STATED GOAL
Please copy out the walking and cycling study text below word for word, from its headline to its last sentence.

-------- TEXT BLOCK --------

Better infrastructure and targeted programs needed to encourage active travel, finds Rutgers professor and study leader John Pucher

A new study led by a Rutgers researcher and published in the American Journal of Public Health reports a significant increase in walking between 2001 and 2009 in the United States, but only slight growth in cycling.

John Pucher, a professor at the Edward J. Bloustein School of Planning and Public Policy, headed the team from Rutgers, Virginia Tech and the University of Sydney that presented its findings, “Walking and Cycling in the United States, 2001-2009: Evidence from the National Household Travel Surveys (NHTS).”

Using data from the 2001 and 2009 surveys to compute the frequency, duration and distance of walking and cycling per capita, the researchers found that the average American made 17 more walk trips in 2009 than in 2001, covering nine more miles per year, as compared with just two more bicycle trips and five more miles of cycling. Population-weighted person and trip files were merged to calculate prevalence of any walking and cycling, and of walking and cycling at least 30 minutes per day. While the prevalence of “any walking” in the population remained unchanged, walking at least 30 minutes per day increased from 7.2 percent to 8.0 percent. The prevalence of “any cycling” in the population remained at 1.7 percent, and the prevalence of “30 minute cycling” remained at 0.9 percent.

-------- DATASET CONTENT --------

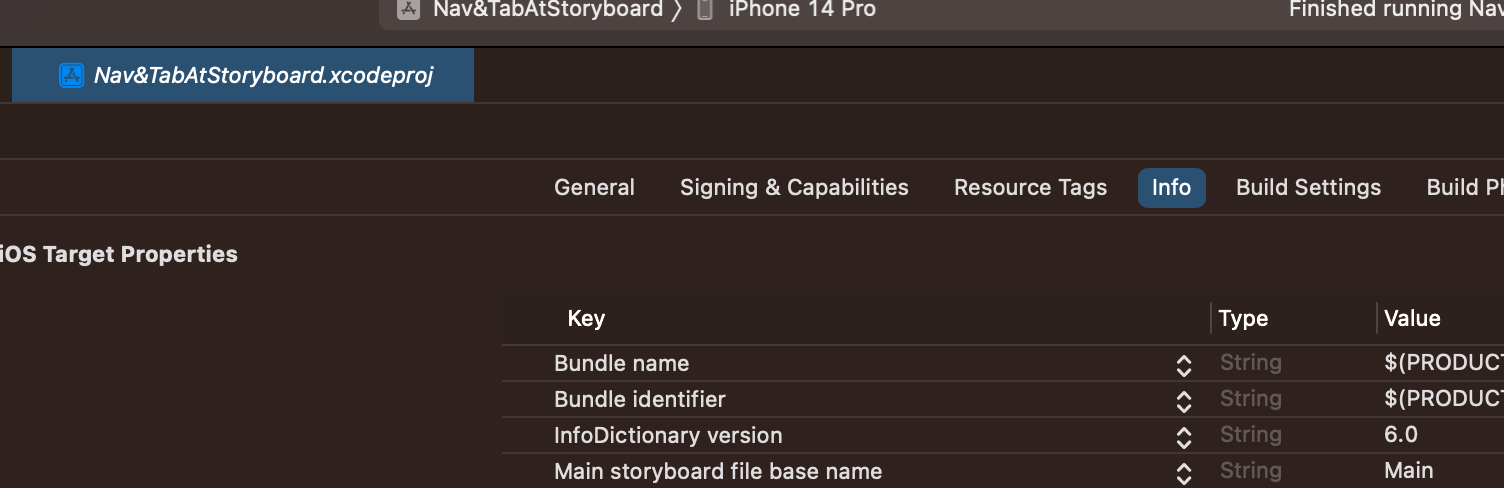Select the Bundle name property row
Image resolution: width=1504 pixels, height=488 pixels.
pos(1003,363)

--------

RESULT OF THIS EXERCISE
Better infrastructure and targeted programs needed to encourage active travel, finds Rutgers professor and study leader John Pucher

A new study led by a Rutgers researcher and published in the American Journal of Public Health reports a significant increase in walking between 2001 and 2009 in the United States, but only slight growth in cycling.

John Pucher, a professor at the Edward J. Bloustein School of Planning and Public Policy, headed the team from Rutgers, Virginia Tech and the University of Sydney that presented its findings, “Walking and Cycling in the United States, 2001-2009: Evidence from the National Household Travel Surveys (NHTS).”

Using data from the 2001 and 2009 surveys to compute the frequency, duration and distance of walking and cycling per capita, the researchers found that the average American made 17 more walk trips in 2009 than in 2001, covering nine more miles per year, as compared with just two more bicycle trips and five more miles of cycling. Population-weighted person and trip files were merged to calculate prevalence of any walking and cycling, and of walking and cycling at least 30 minutes per day. While the prevalence of “any walking” in the population remained unchanged, walking at least 30 minutes per day increased from 7.2 percent to 8.0 percent. The prevalence of “any cycling” in the population remained at 1.7 percent, and the prevalence of “30 minute cycling” remained at 0.9 percent.